MLS-C01: AWS Certified Machine Learning - Specialty

76%

Question 1

A Machine Learning Specialist is designing a system for improving sales for a company.
The objective is to use the large amount of information the company has on users' behavior and product preferences to predict which products users would like based on the users' similarity to other users.

What should the Specialist do to meet this objective?
Build a content-based filtering recommendation engine with Apache Spark ML on Amazon EMR
Build a collaborative filtering recommendation engine with Apache Spark ML on Amazon EMR.
Build a model-based filtering recommendation engine with Apache Spark ML on Amazon EMR
Build a combinative filtering recommendation engine with Apache Spark ML on Amazon EMR




Answer is Build a collaborative filtering recommendation engine with Apache Spark ML on Amazon EMR.

Collaborative filtering is a technique used to recommend products to users based on their similarity to other users. It is a widely used method for building recommendation engines. Apache Spark ML is a distributed machine learning library that provides scalable implementations of collaborative filtering algorithms. Amazon EMR is a managed cluster platform that provides easy access to Apache Spark and other distributed computing frameworks.

Reference:
https://aws.amazon.com/blogs/big-data/building-a-recommendation-engine-with-spark-ml-on-amazon-emr-using-zeppelin/

Question 2

A Mobile Network Operator is building an analytics platform to analyze and optimize a company's operations using Amazon Athena and Amazon S3.
The source systems send data in .CSV format in real time. The Data Engineering team wants to transform the data to the Apache Parquet format before storing it on Amazon S3.

Which solution takes the LEAST effort to implement?
Ingest .CSV data using Apache Kafka Streams on Amazon EC2 instances and use Kafka Connect S3 to serialize data as Parquet
Ingest .CSV data from Amazon Kinesis Data Streams and use Amazon Glue to convert data into Parquet.
Ingest .CSV data using Apache Spark Structured Streaming in an Amazon EMR cluster and use Apache Spark to convert data into Parquet.
Ingest .CSV data from Amazon Kinesis Data Streams and use Amazon Kinesis Data Firehose to convert data into Parquet.




Answer is Ingest .CSV data from Amazon Kinesis Data Streams and use Amazon Glue to convert data into Parquet.

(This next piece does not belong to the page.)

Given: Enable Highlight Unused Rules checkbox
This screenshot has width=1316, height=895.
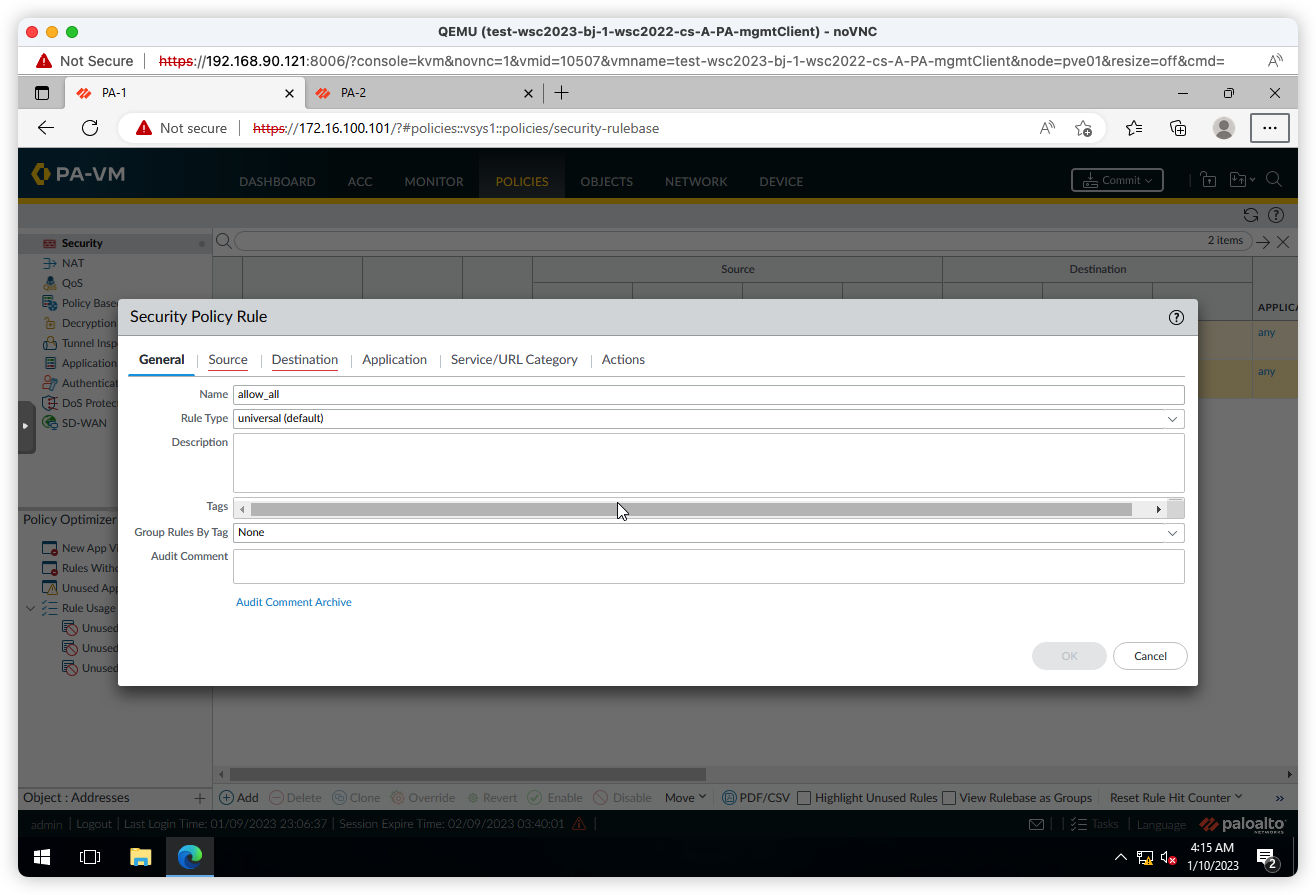Looking at the screenshot, I should coord(804,798).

Amazon Kinesis Data Firehose can convert the format of your input data from JSON to Apache Parquet or Apache ORC before storing the data in Amazon S3. Parquet and ORC are columnar data formats that save space and enable faster queries compared to row-oriented formats like JSON. If you want to convert an input format other than JSON, such as comma-separated values (CSV) or structured text, you can use AWS Lambda to transform it to JSON first. For more information, see Amazon Kinesis Data Firehose Data Transformation. So there is additional work involved with firehose. Reference:
https://docs.aws.amazon.com/firehose/latest/dev/record-format-conversion.html

https://github.com/ecloudvalley/Building-a-Data-Lake-with-AWS-Glue-and-Amazon-S3

https://aws.amazon.com/blogs/aws/new-serverless-streaming-etl-with-aws-glue/

Question 3

A Machine Learning Specialist is using an Amazon SageMaker notebook instance in a private subnet of a corporate VPC.
The ML Specialist has important data stored on the Amazon SageMaker notebook instance's Amazon EBS volume, and needs to take a snapshot of that EBS volume. However, the ML Specialist cannot find the Amazon SageMaker notebook instance's EBS volume or Amazon EC2 instance within the VPC.

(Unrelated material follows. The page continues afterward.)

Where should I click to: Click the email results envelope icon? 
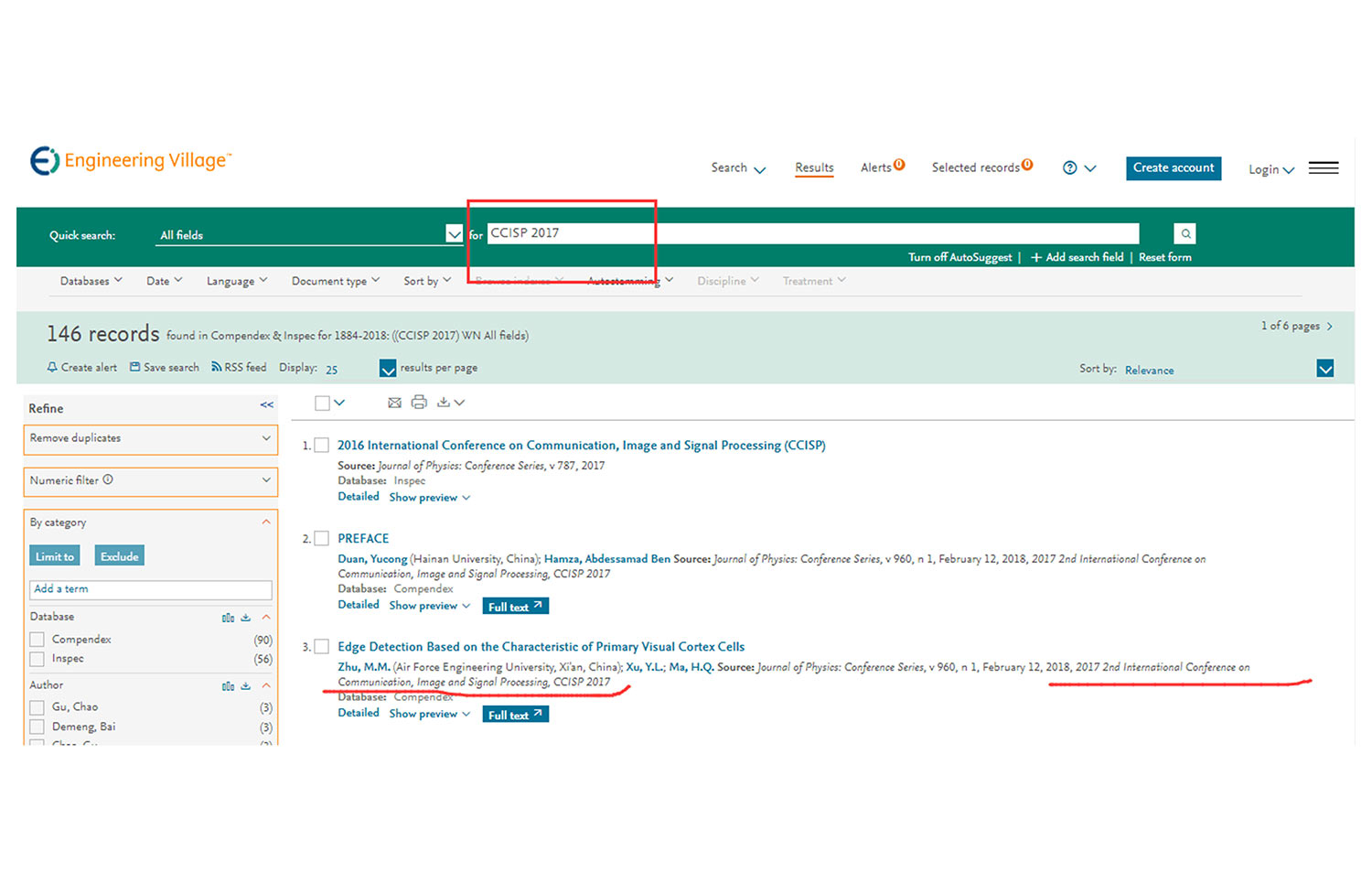coord(394,403)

Why is the ML Specialist not seeing the instance visible in the VPC?
Amazon SageMaker notebook instances are based on the EC2 instances within the customer account, but they run outside of VPCs.
Amazon SageMaker notebook instances are based on the Amazon ECS service within customer accounts.
Amazon SageMaker notebook instances are based on EC2 instances running within AWS service accounts.
Amazon SageMaker notebook instances are based on AWS ECS instances running within AWS service accounts.

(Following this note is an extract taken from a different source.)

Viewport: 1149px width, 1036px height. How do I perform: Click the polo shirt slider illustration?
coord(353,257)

Answer is Amazon SageMaker notebook instances are based on EC2 instances running within AWS service accounts.

An Amazon SageMaker managed VPC can only be created in an Amazon managed Account. Notebooks can run inside AWS managed VPC or customer managed VPC.

A cannot be correct because it says Sagemakers EC2 instances run with VPC which is not correct, as with VPC means governed by its network policies incase of Sagemaker

Reference:
https://docs.aws.amazon.com/sagemaker/latest/dg/studio-notebooks-and-internet-access.html

Question 4

A manufacturing company has structured and unstructured data stored in an Amazon S3 bucket. A Machine Learning Specialist wants to use SQL to run queries on this data.

Which solution requires the LEAST effort to be able to query this data?
Use AWS Data Pipeline to transform the data and Amazon RDS to run queries.
Use AWS Glue to catalogue the data and Amazon Athena to run queries.
Use AWS Batch to run ETL on the data and Amazon Aurora to run the queries.
Use AWS Lambda to transform the data and Amazon Kinesis Data Analytics to run queries.




Answer is Use AWS Glue to catalogue the data and Amazon Athena to run queries.

AWS Glue is a fully managed ETL service that makes it easy to move data between data stores. It can automatically crawl, catalogue, and classify data stored in Amazon S3, and make it available for querying and analysis. With AWS Glue, you don't have to worry about the underlying infrastructure and can focus on your data.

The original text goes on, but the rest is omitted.